* Brano:
__________________________________________________

Al calar del sole, tutti quelli che avevano infermi affetti da varie malattie li condussero a lui. Ed egli, imponendo su ciascuno le mani, li guariva. Da molti uscivano anche demòni, gridando: «Tu sei il Figlio di Dio!». Ma egli li minacciava e non li lasciava parlare, perché sapevano che era lui il Cristo.
Sul far del giorno uscì e si recò in un luogo deserto. Ma le folle lo cercavano, lo raggiunsero e tentarono di trattenerlo perché non se ne andasse via. Egli però disse loro: «È necessario che io annunci la buona notizia del regno di Dio anche alle altre città; per questo sono stato mandato».
E andava predicando nelle sinagoghe della Giudea.
Una scena inusuale, svoltasi in un contesto di relazioni e situazioni che richiedono del tatto e narrata con sorprendente semplicità. Ciò che potrebbe rappresentare un problema diventa, invece, occasione di grazia. Il passaggio di Gesù nei nostri contesti di vita quotidiana è accompagnato da energia di vita vera, semplificante e sanante.

__________________________________________________

Dati sugli elementi e sulla posizione del testo:
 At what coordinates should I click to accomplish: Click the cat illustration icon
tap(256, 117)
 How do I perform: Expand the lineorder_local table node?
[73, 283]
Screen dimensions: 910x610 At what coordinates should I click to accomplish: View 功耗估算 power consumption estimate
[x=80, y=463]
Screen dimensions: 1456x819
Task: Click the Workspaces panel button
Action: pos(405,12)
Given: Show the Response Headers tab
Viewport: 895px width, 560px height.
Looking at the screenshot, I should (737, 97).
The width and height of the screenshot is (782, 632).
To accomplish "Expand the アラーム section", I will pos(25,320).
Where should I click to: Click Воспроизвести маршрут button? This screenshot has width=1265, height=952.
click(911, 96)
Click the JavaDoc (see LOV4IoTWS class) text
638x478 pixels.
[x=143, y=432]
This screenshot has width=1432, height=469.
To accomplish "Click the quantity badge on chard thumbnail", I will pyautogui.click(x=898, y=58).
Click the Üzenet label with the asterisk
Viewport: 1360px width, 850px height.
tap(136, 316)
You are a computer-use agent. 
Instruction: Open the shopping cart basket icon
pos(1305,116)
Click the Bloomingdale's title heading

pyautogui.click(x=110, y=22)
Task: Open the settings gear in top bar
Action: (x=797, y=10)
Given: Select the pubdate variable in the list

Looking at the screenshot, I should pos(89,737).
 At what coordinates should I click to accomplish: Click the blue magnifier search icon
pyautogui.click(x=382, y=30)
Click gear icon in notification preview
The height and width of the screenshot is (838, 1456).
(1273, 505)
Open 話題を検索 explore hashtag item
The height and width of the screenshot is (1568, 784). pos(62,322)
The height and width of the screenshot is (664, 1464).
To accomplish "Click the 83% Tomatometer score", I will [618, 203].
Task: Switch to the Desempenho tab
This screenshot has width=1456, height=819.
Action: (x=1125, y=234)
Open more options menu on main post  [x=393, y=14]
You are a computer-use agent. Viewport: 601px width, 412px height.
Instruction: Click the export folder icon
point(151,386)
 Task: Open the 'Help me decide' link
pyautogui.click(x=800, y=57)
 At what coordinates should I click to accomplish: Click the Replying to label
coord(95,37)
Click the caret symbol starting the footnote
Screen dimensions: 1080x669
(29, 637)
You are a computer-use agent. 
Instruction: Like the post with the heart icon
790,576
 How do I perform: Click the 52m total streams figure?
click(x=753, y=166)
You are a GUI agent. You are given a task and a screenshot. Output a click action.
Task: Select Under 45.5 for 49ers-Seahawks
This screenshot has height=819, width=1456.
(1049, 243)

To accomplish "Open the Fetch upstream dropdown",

__________________________________________________

* Compiti richiesti:
[1] Riassumi in tre frasi il brano sulle guarigioni e la predicazione di Gesù.
[2] Fornisci il seguito del brano sulle guarigioni e la predicazione di Gesù, cominciando dopo la sua ultima frase.

* Risposte per compito:
[1] Al calar del sole gli portano gli infermi e Gesù li guarisce imponendo le mani, mentre da molti escono demòni che egli minaccia e non lascia parlare, perché sapevano che era il Cristo. All'alba si ritira in un luogo deserto e, alle folle che cercano di trattenerlo, risponde che deve annunciare il regno di Dio anche alle altre città, poi va a predicare nelle sinagoghe della Giudea. Il commento osserva che la scena, raccontata con sorprendente semplicità, trasforma un possibile problema in un'occasione di grazia e che il passaggio di Gesù nella vita quotidiana porta un'energia di vita vera, semplificante e sanante.

[2]
Annuncio della buona notizia e, insieme, guarigioni costituiscono la trama del quotidiano di Gesù, non senza dedicare tempo al silenzio, alla cura delle relazioni con gli amici e con il Padre suo.
L’incontro con la gente bisognosa è parte di questo quotidiano vissuto con i ritmi dettati da situazioni non programmate, ma proprio per questo cariche di fecondità. Ciò che appare e si manifesta all’improvviso è carico di opportunità.
Una sapienza necessaria anche a noi oggi. Una sapienza del vivere che è frutto di amore e dedizione alla vita e al tesoro dell’altro.